* **Source excerpt**
● ● ● ● ●

On Fri, Jul 26, 2013 at 11:30 PM, C. Scott Ananian cananian@wikimedia.orgwrote:
This statement seems rather defeatist to me. Step one of a machine translation effort should be to provide tools to annotate parallel texts in the various wikis, and to edit and maintain their parallelism.
Scott, "edit and maintain" parallelism sounds wonderful on paper, until you want to implement it and then you realize that you have to freeze changes both in the source text and in the target language for it to happen, which is, IMHO against the very nature of wikis. Translate:Extension already does that in a way. I see it useful only for texts acting as a central hub for translations, like official communication. If that were to happen for all kind of content you would have to sacrifice the plurality of letting each wiki to do their own version.
Once this is done, you have a substantial parallel corpora, which is then suitable to grow the set of translated articles. That is, minority languages ought to be accounted for by progressively expanding the number of translated articles in their encyclopedia, as we do now. As this is done, machine translation incrementally improves.
The most popular statistical-based machine translation system has created its engine using texts extracted from *the whole internet*, it requires huge processing power, and that without mentioning the amount of resources that went into research and development. And having all those resources they managed to create a system that sort of works. Wikipedia doesn't have enough amount of text nor resources to follow that route, and the target number of languages is even higher. Of course statistical-based approaches should also be used as well (point 8 of the proposed workflow), however more as a supporting technology rather than the main one.
If there is not enough of an editor community to translate articles, I don't see how you will succeed in the much more technically-demanding tasks of creating rules for a rule-based translation system. The beauty of the statistical approach is that little special ability is needed.
One single researcher can create working transfer rules for a language pair in 3 months or less if there is previous work (see these GsoC [1], [2], [3]). Whichever problem the translation has, it can be understood and corrected. With statistics, you rely on bulk numbers and on the hope that you have enough coverage, and that makes improving its defects even harder. It is true that writing transfer rules is technically demanding, and so it is writing mediawiki software, which keeps being developed anyways. After seeing how their system works, I think there is room for simplifying transfer rules (first storing them as mediawiki templates, then as linked data, then having a user interface). That could lower the entry barrier for linguists and translators alike, while enabling the triangulation of rules between pairs that have a common one.
As said before, there is no single tool that can do everything, it is the combination of them what will bring the best results. The good thing is that there is no need to "marry" a technology, several can be developed in parallel and broght to a point of convergence where they work together for optimal results.
I appreciate that you took time to read the proposal :)
Thanks, David
[1] http://www.google-melange.com/gsoc/project/google/gsoc2013/akindalki/3001 [2] http://www.google-melange.com/gsoc/project/google/gsoc2013/jcentelles/20001 [3] http://www.google-melange.com/gsoc/project/google/gsoc2013/jonasfromseier/50...

● ● ● ● ●

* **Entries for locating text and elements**
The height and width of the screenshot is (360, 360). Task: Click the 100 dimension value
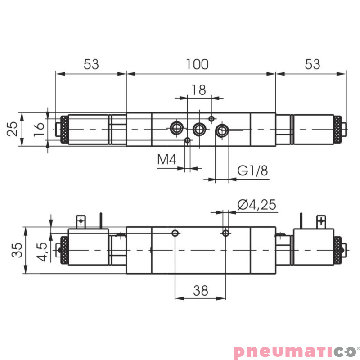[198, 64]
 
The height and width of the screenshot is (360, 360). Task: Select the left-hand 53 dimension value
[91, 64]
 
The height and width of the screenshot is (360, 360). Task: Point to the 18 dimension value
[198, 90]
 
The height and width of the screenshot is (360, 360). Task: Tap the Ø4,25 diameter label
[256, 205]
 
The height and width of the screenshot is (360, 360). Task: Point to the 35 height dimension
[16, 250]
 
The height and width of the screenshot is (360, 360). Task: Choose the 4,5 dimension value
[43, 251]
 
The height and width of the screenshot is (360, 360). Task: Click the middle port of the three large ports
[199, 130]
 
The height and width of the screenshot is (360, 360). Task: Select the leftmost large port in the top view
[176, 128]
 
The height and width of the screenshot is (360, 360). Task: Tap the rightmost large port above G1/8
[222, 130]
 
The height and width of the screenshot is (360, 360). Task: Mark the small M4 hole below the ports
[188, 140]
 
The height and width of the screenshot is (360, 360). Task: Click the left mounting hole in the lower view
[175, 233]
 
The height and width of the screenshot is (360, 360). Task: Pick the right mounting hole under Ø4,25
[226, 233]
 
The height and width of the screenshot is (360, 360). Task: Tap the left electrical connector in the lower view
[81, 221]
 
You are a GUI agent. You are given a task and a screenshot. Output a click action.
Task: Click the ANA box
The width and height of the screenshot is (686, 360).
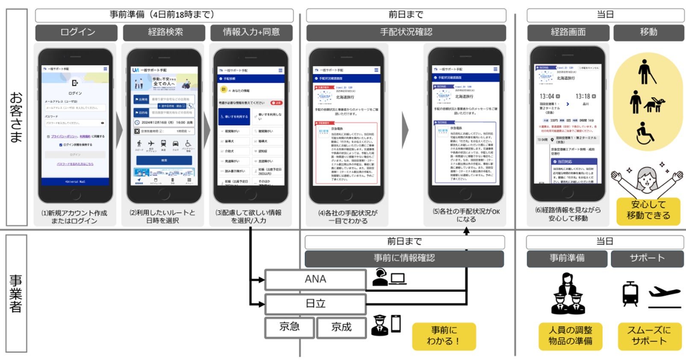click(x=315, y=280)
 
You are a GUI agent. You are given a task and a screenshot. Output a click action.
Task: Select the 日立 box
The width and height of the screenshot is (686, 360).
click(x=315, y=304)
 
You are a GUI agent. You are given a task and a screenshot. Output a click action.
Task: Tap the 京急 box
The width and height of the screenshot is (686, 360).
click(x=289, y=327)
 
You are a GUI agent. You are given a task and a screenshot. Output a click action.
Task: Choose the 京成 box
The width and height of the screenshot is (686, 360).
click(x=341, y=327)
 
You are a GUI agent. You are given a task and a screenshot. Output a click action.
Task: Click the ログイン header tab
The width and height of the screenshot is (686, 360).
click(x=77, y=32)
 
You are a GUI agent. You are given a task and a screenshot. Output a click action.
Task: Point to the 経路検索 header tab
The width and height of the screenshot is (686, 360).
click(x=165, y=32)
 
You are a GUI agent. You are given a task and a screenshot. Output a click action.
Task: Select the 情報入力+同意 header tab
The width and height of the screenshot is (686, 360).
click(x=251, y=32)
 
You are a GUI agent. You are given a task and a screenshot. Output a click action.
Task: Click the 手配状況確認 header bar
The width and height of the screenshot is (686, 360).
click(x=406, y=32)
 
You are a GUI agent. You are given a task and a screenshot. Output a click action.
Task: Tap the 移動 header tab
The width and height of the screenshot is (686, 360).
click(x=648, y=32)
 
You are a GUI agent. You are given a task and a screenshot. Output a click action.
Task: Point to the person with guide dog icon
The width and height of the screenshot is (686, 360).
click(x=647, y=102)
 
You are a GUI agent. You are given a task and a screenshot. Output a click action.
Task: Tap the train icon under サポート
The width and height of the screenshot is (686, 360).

● ● ● ● ●

* **Required work**
Reproduce the passage of the machine translation thread above from "On Fri, Jul" up to and including "their own version.".

* **Written answer**
On Fri, Jul 26, 2013 at 11:30 PM, C. Scott Ananian cananian@wikimedia.orgwrote:
This statement seems rather defeatist to me. Step one of a machine translation effort should be to provide tools to annotate parallel texts in the various wikis, and to edit and maintain their parallelism.
Scott, "edit and maintain" parallelism sounds wonderful on paper, until you want to implement it and then you realize that you have to freeze changes both in the source text and in the target language for it to happen, which is, IMHO against the very nature of wikis. Translate:Extension already does that in a way. I see it useful only for texts acting as a central hub for translations, like official communication. If that were to happen for all kind of content you would have to sacrifice the plurality of letting each wiki to do their own version.